In the new world of digitised and automated mining that…

In the new world of digitised and automated mining that is headed towards increased dependence on AI to solve problems and facilitate complex processes, University of the Witwatersrand (Wits) School of Mining Engineering Professor Fred Cawood has warned against an overreliance on such technologies without human checks and balances in place.

“If you find yourself in a space where you can’t perform a certain activity, you will have to get the experts to help you because we can get it seriously wrong with automation if we do not understand the risks involved. So, thou shalt not automate that which thou cannot do thyself,” he said at the Mind Shift conference hosted by Mine Equipment Manufacturers of South Africa, in Sandton, on May 16.

Cawood contextualised this caution against a backdrop of increasingly ubiquitous incorporation of AI and automation throughout the industry, where digital technologies were now being seen as partners instead of mere tools.

“We better start preparing for robots in the workplace. You better start learning how to work with them. Collaboration between humans and machines is no longer avoidable,” he said, calling to mind Harvard Business Review’s term for such systems not being robots but “auto-sapiens”.

Cawood described the evolution of mine modernisation through the growth of digital technology, starting with sensors that have allowed for the collection of precise data to facilitate better decision-making, enable remote monitoring and predictive maintenance, and enhance safety.

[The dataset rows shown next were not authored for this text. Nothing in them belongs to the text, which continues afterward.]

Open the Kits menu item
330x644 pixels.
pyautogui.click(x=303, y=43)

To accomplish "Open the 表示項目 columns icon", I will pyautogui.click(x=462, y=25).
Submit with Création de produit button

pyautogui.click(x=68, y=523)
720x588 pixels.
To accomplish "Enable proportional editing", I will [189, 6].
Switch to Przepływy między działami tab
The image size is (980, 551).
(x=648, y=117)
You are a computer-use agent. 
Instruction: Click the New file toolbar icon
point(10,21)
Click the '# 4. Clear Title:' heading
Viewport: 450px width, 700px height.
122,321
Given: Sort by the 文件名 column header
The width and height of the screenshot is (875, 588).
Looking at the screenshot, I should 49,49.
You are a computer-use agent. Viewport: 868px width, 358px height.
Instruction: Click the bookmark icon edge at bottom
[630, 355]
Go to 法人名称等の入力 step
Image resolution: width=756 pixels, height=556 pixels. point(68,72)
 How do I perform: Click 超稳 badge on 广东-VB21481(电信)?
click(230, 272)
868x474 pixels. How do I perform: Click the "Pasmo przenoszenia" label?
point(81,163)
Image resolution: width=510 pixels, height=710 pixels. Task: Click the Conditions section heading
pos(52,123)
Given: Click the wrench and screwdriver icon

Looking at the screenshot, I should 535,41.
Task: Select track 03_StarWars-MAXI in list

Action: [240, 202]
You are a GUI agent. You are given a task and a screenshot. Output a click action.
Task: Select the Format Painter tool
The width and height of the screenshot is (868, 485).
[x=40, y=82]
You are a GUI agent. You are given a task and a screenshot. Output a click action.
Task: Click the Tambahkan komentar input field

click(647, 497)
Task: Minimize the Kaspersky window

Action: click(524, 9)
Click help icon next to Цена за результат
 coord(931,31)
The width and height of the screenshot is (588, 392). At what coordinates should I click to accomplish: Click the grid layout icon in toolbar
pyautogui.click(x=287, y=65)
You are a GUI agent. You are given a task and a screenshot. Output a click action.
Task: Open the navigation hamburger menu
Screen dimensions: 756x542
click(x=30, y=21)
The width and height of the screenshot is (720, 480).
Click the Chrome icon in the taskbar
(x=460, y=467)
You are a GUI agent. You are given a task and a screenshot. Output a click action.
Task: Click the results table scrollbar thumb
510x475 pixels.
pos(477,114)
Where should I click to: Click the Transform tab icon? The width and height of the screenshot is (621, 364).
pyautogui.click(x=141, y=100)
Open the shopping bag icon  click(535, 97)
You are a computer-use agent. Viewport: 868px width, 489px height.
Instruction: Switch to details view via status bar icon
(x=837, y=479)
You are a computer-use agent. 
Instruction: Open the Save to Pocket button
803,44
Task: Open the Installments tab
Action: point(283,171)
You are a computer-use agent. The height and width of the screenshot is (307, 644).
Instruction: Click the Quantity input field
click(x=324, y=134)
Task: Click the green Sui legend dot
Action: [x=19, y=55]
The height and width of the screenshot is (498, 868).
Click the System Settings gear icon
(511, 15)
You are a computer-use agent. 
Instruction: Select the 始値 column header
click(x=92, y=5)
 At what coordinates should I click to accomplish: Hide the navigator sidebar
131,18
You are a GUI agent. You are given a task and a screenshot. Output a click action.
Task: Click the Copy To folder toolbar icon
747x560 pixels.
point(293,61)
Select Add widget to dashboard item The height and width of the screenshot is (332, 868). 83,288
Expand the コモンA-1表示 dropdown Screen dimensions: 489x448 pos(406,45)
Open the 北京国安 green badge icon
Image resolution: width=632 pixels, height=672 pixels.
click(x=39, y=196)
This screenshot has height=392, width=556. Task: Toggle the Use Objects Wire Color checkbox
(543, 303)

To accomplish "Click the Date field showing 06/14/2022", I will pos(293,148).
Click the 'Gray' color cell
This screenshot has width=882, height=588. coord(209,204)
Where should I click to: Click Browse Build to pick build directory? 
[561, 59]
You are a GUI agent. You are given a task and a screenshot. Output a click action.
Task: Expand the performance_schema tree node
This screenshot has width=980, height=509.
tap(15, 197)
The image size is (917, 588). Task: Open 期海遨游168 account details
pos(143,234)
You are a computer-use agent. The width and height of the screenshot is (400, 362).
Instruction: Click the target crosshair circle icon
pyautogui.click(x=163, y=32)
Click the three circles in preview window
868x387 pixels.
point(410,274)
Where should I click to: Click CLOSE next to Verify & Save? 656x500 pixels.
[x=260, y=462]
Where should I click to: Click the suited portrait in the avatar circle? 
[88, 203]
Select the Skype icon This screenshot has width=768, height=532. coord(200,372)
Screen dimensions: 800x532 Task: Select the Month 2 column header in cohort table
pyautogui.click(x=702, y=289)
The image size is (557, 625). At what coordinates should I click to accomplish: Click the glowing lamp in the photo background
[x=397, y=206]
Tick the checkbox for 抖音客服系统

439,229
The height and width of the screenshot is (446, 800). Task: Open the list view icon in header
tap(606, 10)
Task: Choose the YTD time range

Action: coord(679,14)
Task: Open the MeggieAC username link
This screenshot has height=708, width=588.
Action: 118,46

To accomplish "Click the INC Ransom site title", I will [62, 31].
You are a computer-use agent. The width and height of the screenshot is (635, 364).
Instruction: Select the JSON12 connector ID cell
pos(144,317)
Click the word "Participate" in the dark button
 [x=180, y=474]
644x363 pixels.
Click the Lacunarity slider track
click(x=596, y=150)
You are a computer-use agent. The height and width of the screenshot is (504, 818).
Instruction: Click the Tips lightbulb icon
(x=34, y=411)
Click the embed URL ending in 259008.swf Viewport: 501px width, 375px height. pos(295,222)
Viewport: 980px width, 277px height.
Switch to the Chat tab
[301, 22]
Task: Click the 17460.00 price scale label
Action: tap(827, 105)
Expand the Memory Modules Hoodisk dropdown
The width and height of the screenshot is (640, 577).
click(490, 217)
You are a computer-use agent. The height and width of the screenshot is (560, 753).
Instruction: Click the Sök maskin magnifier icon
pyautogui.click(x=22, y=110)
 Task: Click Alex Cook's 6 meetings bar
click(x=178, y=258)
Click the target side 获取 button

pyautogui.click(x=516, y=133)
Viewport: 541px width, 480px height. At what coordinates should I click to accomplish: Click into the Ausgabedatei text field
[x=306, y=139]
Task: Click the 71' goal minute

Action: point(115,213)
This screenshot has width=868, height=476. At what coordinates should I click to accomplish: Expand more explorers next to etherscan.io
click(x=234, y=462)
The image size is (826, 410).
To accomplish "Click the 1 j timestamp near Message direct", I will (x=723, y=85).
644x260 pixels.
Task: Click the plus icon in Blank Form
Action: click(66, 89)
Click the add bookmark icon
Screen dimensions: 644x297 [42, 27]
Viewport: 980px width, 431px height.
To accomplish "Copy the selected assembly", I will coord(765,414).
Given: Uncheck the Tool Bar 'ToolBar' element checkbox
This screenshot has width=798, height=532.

As technology evolved, the development of digital twins became possible, with predictive algorithms that allow engineers and mine managers to effectively “see the future”, he said.

“It raises us to a point of operation of wisdom once we start introducing tools like this,” Cawood commented, noting that the mining industry would soon be at a stage where “auto-sapiens” would tell mining companies what to do, and that decisions would be automated on the back of robust analytics that dictate what must happen next.

“At this stage, it is no longer a recommendation. We can optimise value because we have digital twins, we can optimise value over the entire mining lifecycle,” he said.

However, Cawood noted that the mining industry had not reached this stage just yet.

“In order to get to be ready for this phase, we need to start thinking of key performance indicator (KPI) alignment. What is the job of a digital assistant or a robot and what is the job of a human? Here you have your company strategy to deal with, so it’s a strategic issue.

“And we also have the law, the Mine Health and Safety Act, and other Acts that we need to comply with, to consider. We need to know what are the KPIs of humans and machines; we need to understand the world of work and responsibilities, who can make what decisions; and then we need to do the competence development,” Cawood suggested.

He said the ramp-up of AI and other digital technologies in mining created what he called the “man/machine conundrum”, with humans and machines starting to compete for control.

“The sector has embraced technology in a grand way. I would argue that the mining sector is hooked on technology. We want more. We want more stuff and we want it today. However, we need to appreciate that every time we bring in a new technology, we change the world of work that we are operating in,” he said.

He said the insertion of automation into traditionally human-led tasks could create teething problems as new skills needed to be developed to allow for collaborative man/machine operation.

“We need to analyse if what the machine says makes sense. Is it true? Can we trust the machine? How do we make a decision? How do we question the machine’s recommendations?” Cawood mused.

He said automation would currently work best in environments where it was too dangerous for humans to operate.

“What we need to do is we need to start collaborating. We need to start knowing how to work with machines and robots, or auto-sapiens, in the workplace. We need to develop the skills for this new world of work,” Cawood said.

He said the next step was to decide on the kind of AI that would define the world of work, and then consider the policy implications of their adoption.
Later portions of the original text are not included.